● **Exercise**
Rewrite the lines of the listing between the one holding "Where should I" and the one holding "(x=107, y=107)", inclusive, request included, moving every click coordinate in the answers by -70. Leave out the pictures.

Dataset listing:
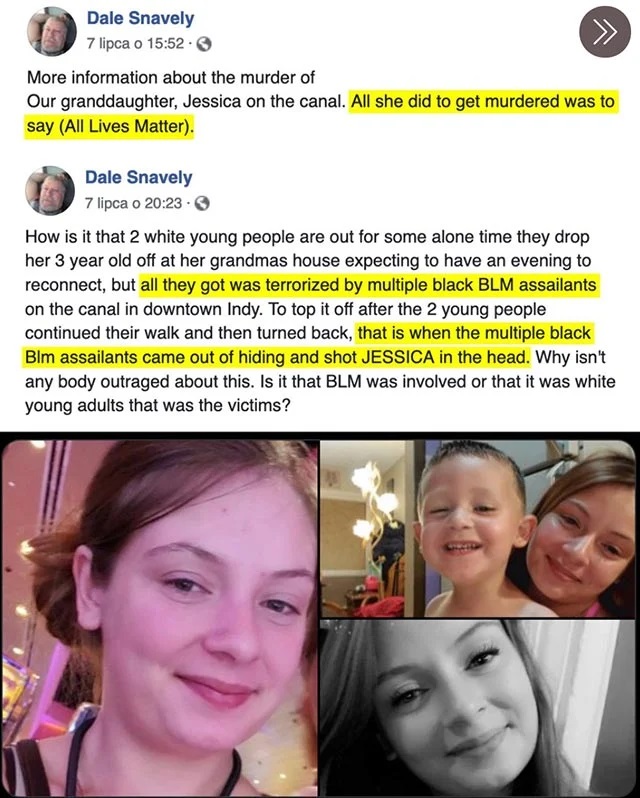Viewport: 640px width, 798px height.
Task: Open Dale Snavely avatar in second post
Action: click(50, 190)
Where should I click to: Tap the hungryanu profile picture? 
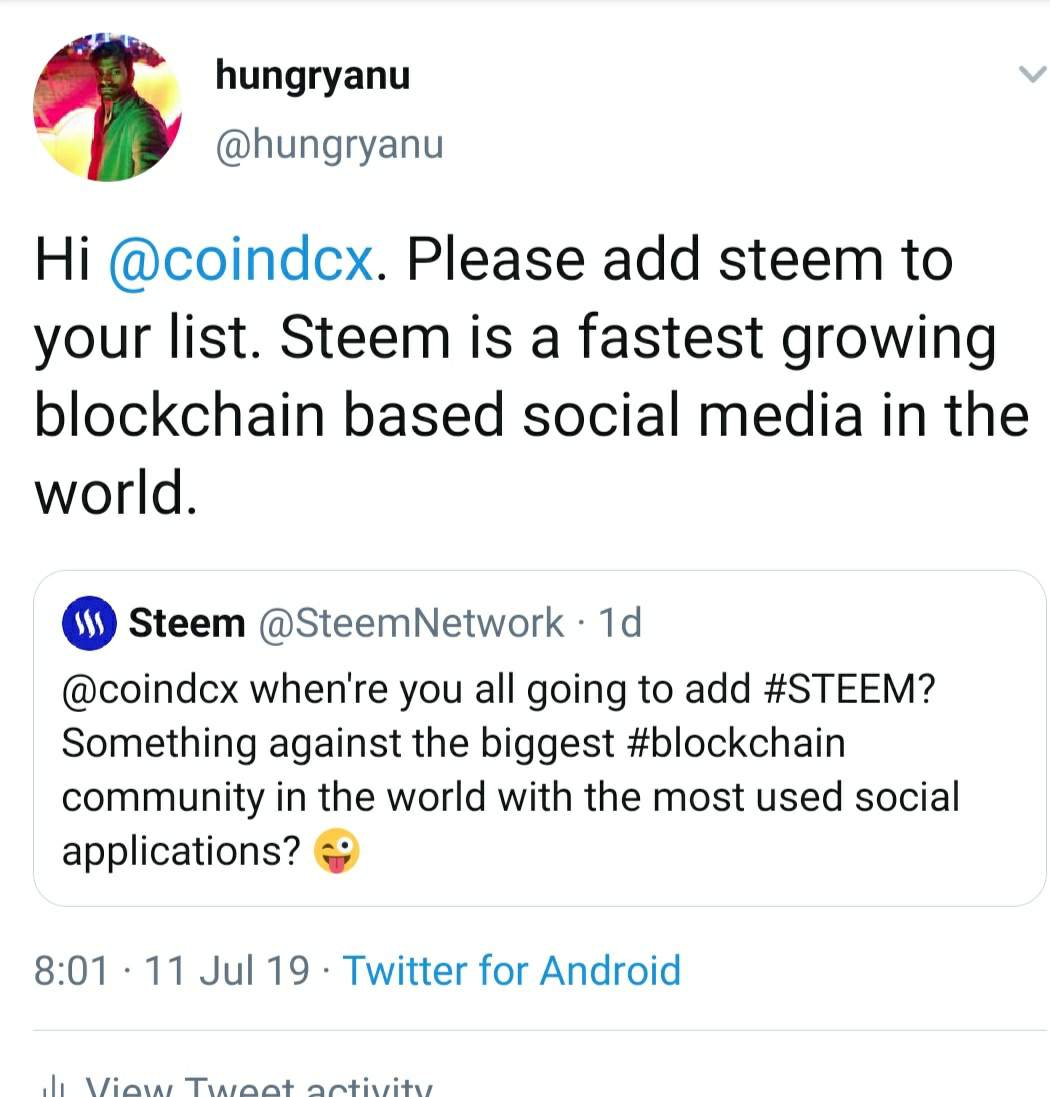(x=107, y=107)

---

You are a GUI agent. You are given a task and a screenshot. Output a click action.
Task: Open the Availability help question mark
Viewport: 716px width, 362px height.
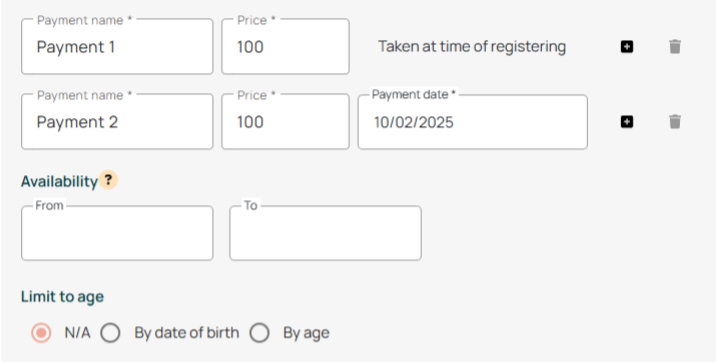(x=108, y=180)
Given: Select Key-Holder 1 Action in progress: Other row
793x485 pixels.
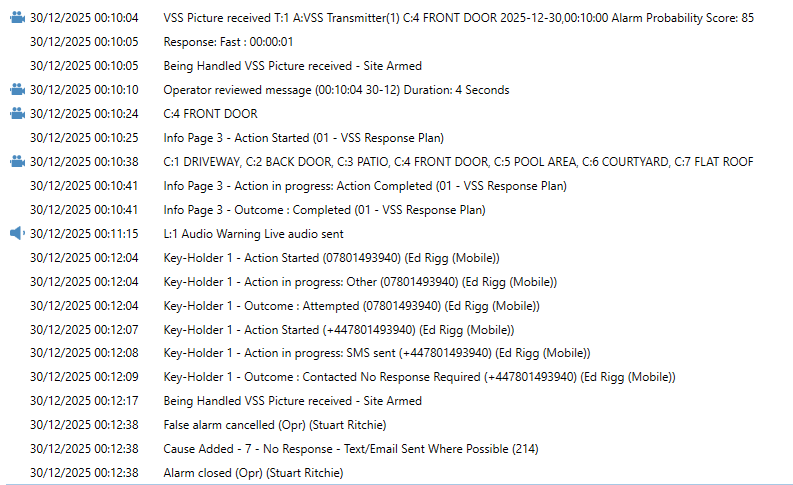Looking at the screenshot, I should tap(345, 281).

● **Response**
Where should I click to: Tap the hungryanu profile picture? 
(x=37, y=37)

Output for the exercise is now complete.